I think this is as much a sign of the times as an indication that the condition is more common than thought. Why? Because EDS seems to affect mainly women. And teenage girls and young women like connecting pro-actively through social media, for what else is there to do when you're stuck at home ill than take to the internet and do your bit to raise awareness? With the number of EDSers who are on social media, it's amazing that there is anyone in cyberspace who hasn't heard of it. It's certainly a shame that more doctors don't seem to be active social media users - then it would be job done, no need for any more awareness days for EDS!

Pity us "more mature" ladies who suffered in cyber-silence and diagnostic ignorance because social media wasn't invented for most of our lives. Most of this age group will probably have been diagnosed following their child's diagnosis, have been told they have Fibromyalgia or just written off as being a "hypochondriac".

For our children, however, these dismissive reasons do not wash. We have sought answers for our sons and daughters so they receive better care and a more timely diagnosis. Hopefully.

Because of this I think it's painting a skewed picture of the prevalence of the condition, but the question remains: Despite all this media coverage, why isn't the medical profession moving more quickly to a greater understanding of the condition?

So why aren't medical professionals finding a cure?

Because of its multi-systemic nature, it's easy to mistake EDS for so many other conditions. Speaking for myself, I have experienced most of the stated symptoms of EDS III during my lifetime, just not all at once. So when you show up at the doctor's surgery with a slipped disc or depression or dizzy spells or intestinal difficulties etc, that is what you are treated for and why would anyone look any further?

It's only when they come together all at once that there is any reason to hypothesise. If you just get a lot of one particular symptom, you're quite possibly going to be misdiagnosed or just be filed in the 'medical mystery' drawer.

There is no single drug or operation that will cure Ehlers Danlos syndrome, nor is there likely to be any time soon. The main reason for this is, as I said above, it's a spectrum condition so no one solution will do.

It's also genetic, so the 'cure' is most probably in gene therapy or CRISPR - gene editing. These are controversial, highly regulated and expensive areas, so a rare condition that doesn't instantly kill the patient isn't going to be at the top of the list.

The third reason is a mixture of the above. Because of the rare and genetic nature of the EDS rainbow, no one drug will make it better so just the symptoms are tackled. Pharmaceutically speaking, this involves drugs for pain, heart regulation and gastric distress, among others.
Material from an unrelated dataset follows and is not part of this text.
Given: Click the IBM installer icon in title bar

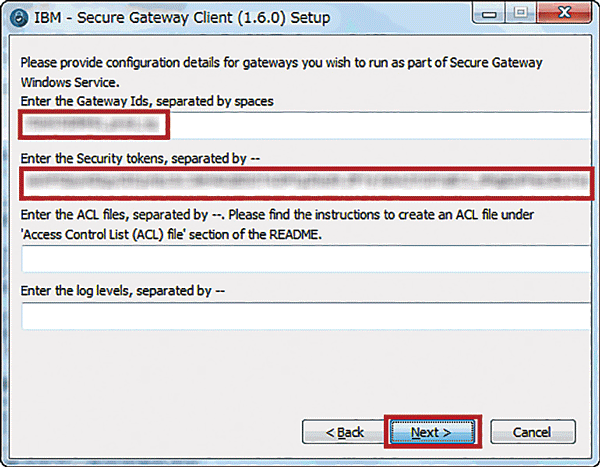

Most of these are cheaper off-patent drugs such as opiates, beta-blockers and so on. There are some newer drugs for heart regulation such as Ivabradine and Midodrine, but they were not developed for this purpose, they only suit certain kinds of PoTS and are mainly prescribed by a specialist - and you have to find one first. So, for these reasons, big pharma have little interest in driving EDS-specific drug research forward as there is little in it for them financially. There is more scope, however for drug repurposing.

Keep on raising awareness

So all these reasons above are why it is so necessary to continue to raise awareness of Ehlers Danlos and related conditions and why it is vitally important to educate medical professionals, education providers and the general public about the condition.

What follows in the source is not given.